## Exercise directions
Which lines in the entries below contain the word "labeled"? Report each of those lines in full.
** BEGIN Extracted material **
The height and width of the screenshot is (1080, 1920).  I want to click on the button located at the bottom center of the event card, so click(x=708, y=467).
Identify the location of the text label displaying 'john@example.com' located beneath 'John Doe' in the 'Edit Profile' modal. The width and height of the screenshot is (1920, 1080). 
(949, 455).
** END Extracted material **
** BEGIN Extracted material **
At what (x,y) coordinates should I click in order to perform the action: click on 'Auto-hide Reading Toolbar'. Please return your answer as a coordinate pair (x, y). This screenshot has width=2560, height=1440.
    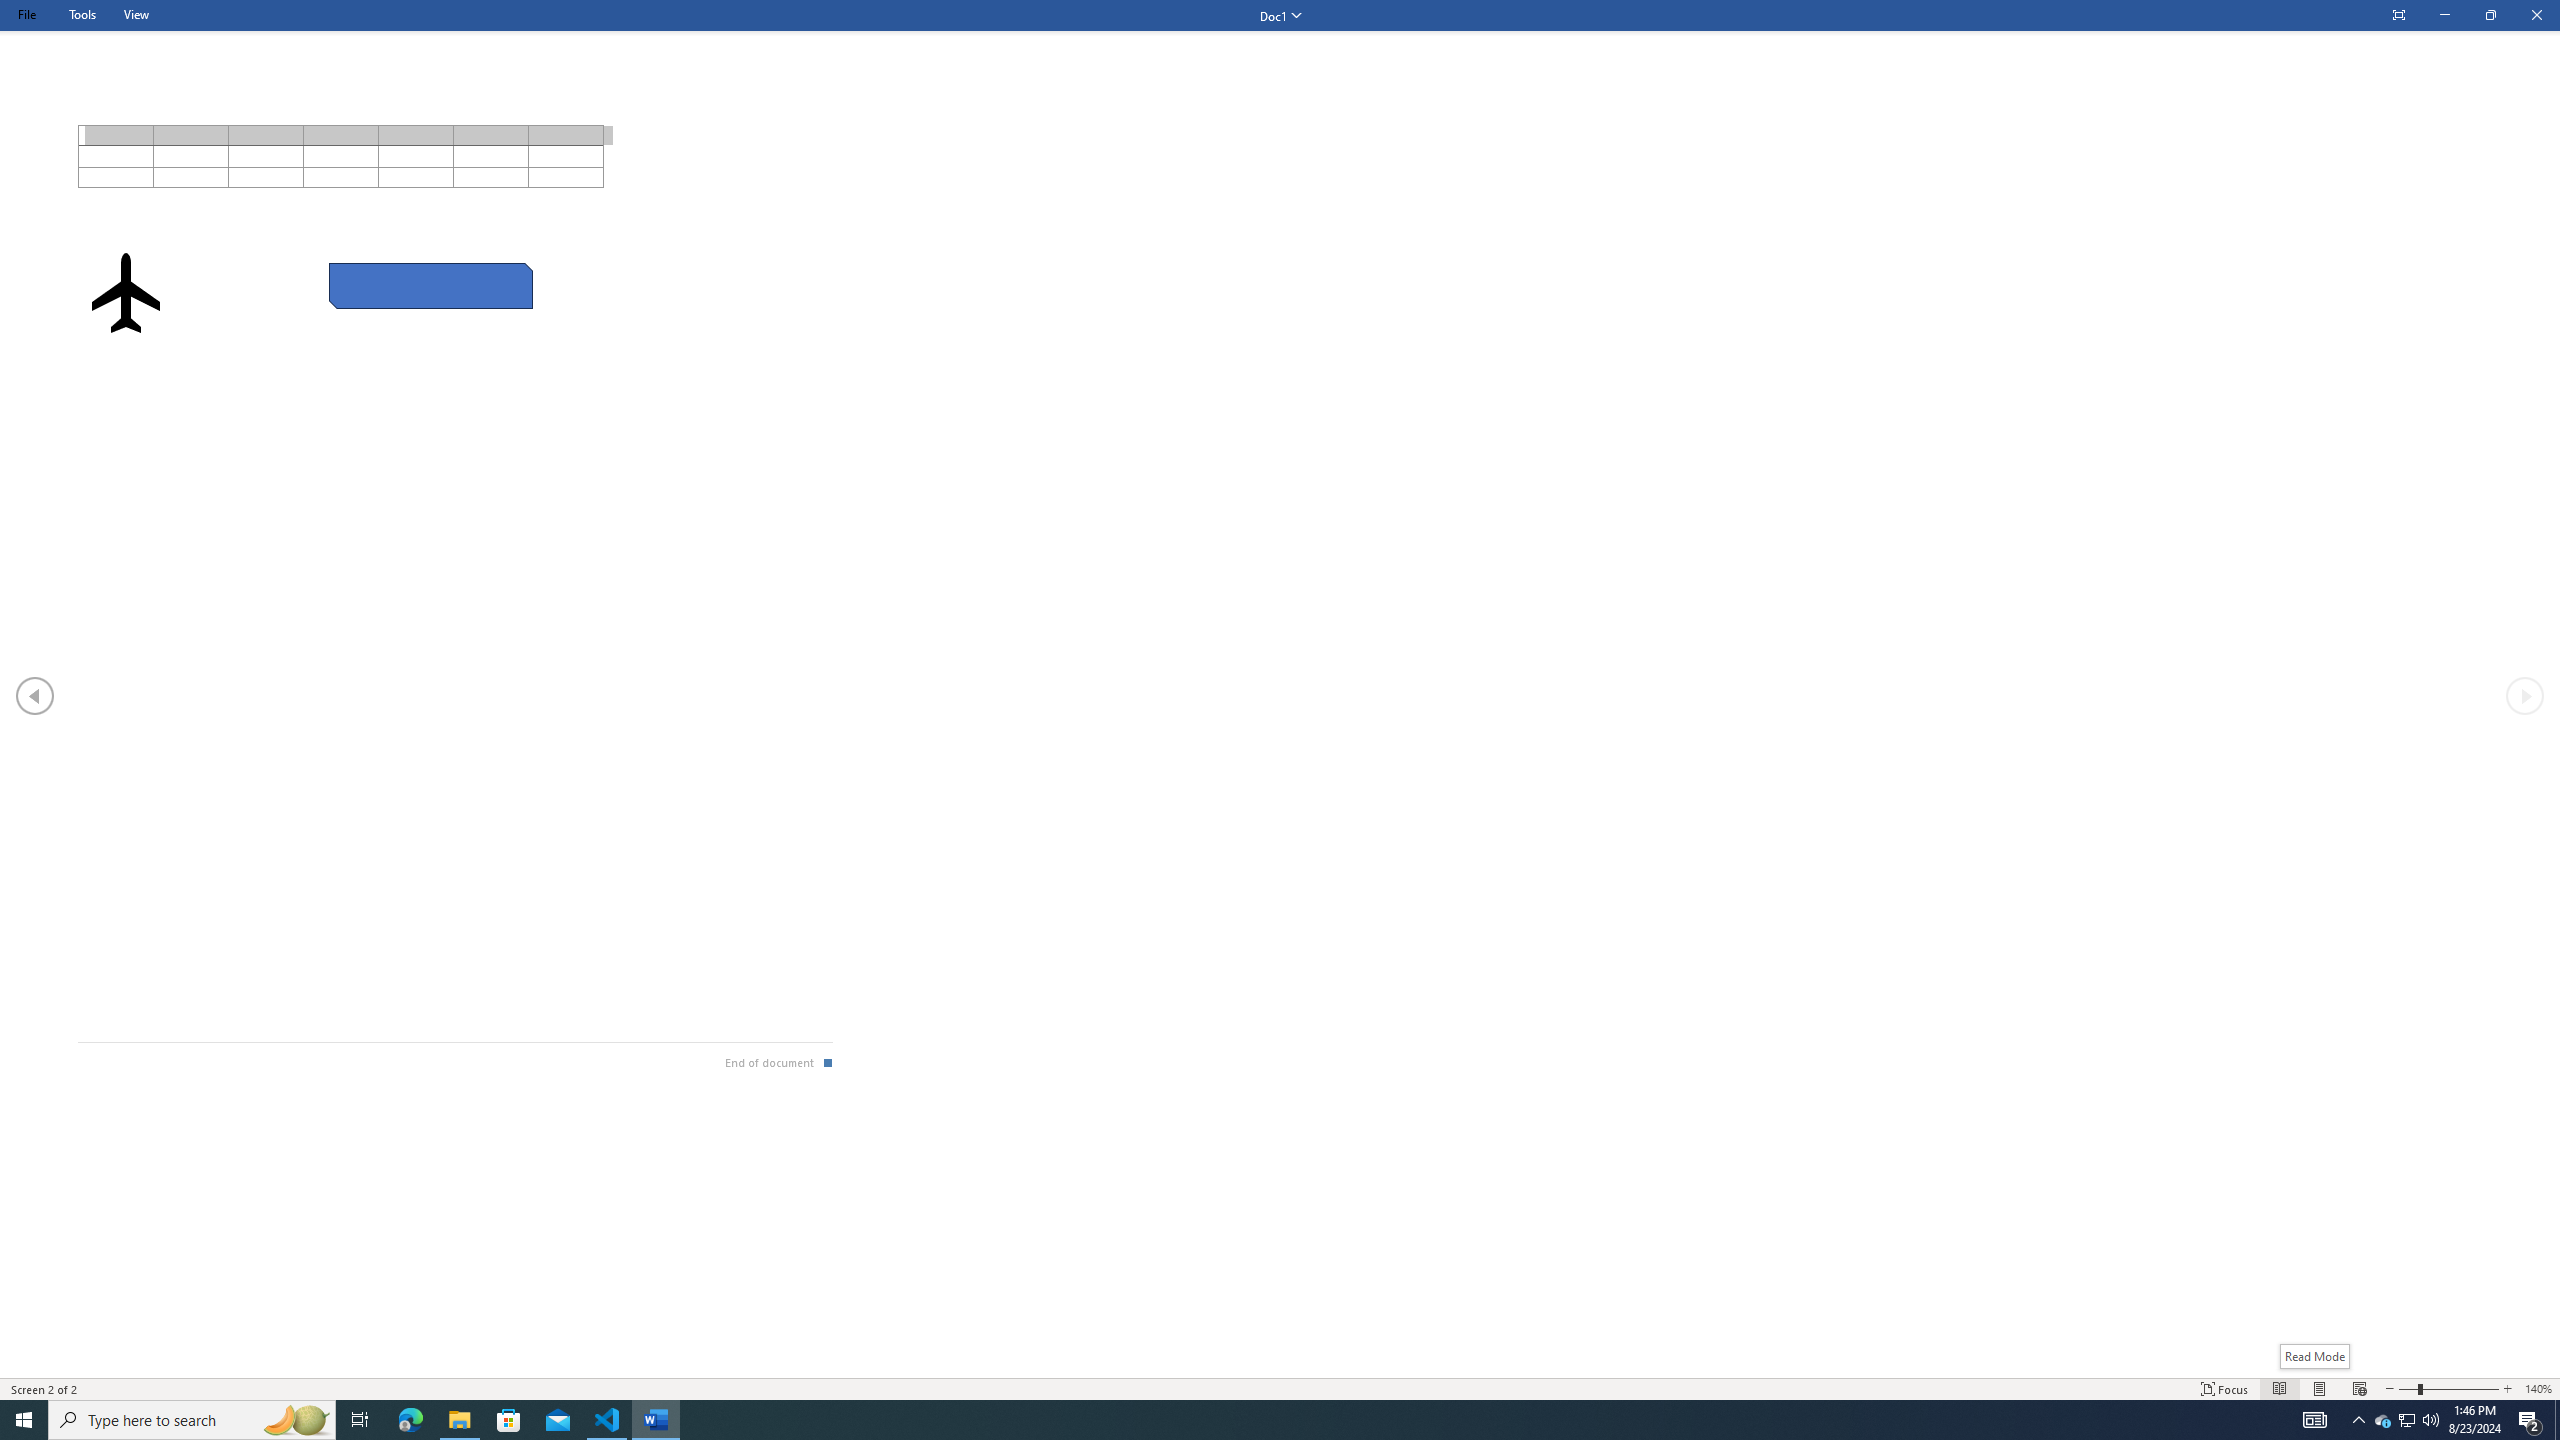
** END Extracted material **
** BEGIN Extracted material **
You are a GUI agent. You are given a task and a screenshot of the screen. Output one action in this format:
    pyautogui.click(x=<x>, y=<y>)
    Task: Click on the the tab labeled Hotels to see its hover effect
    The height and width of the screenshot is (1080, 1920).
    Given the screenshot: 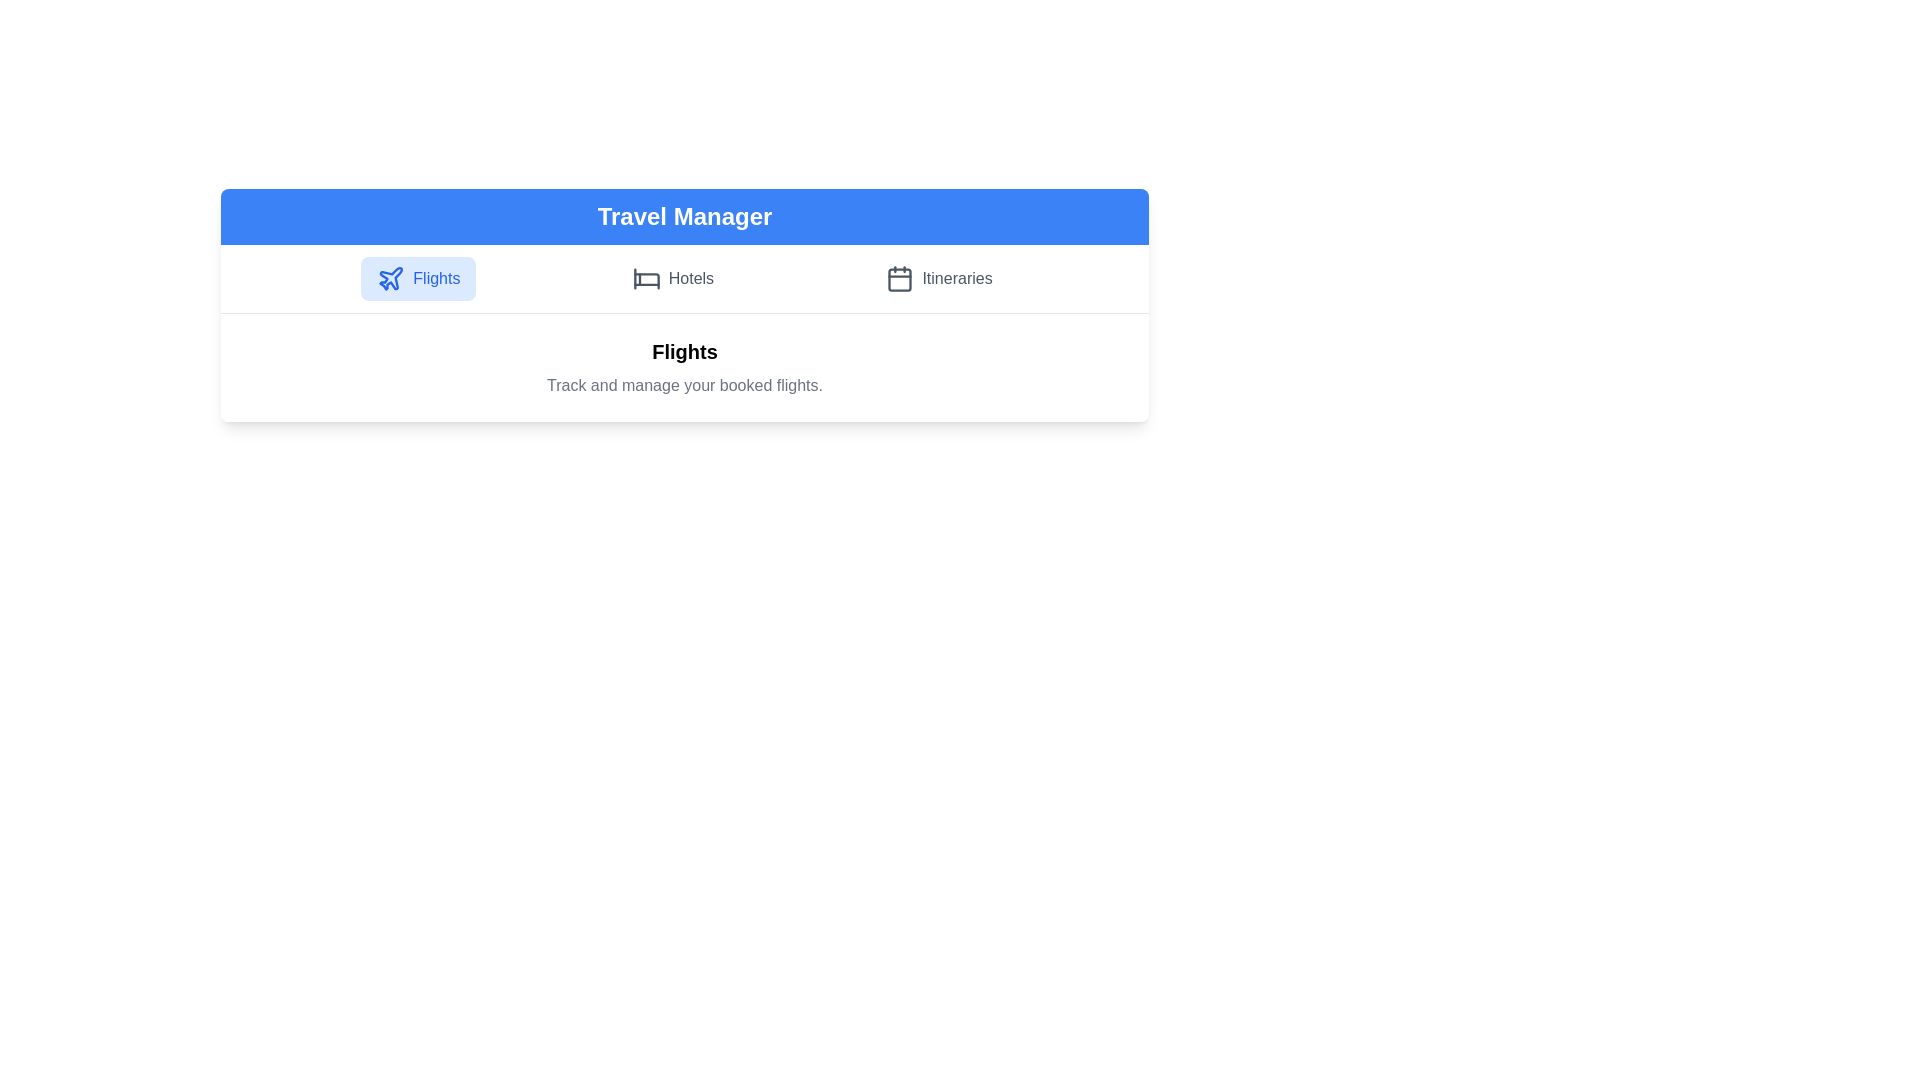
** END Extracted material **
## Output of the task
    Task: Click on the the tab labeled Hotels to see its hover effect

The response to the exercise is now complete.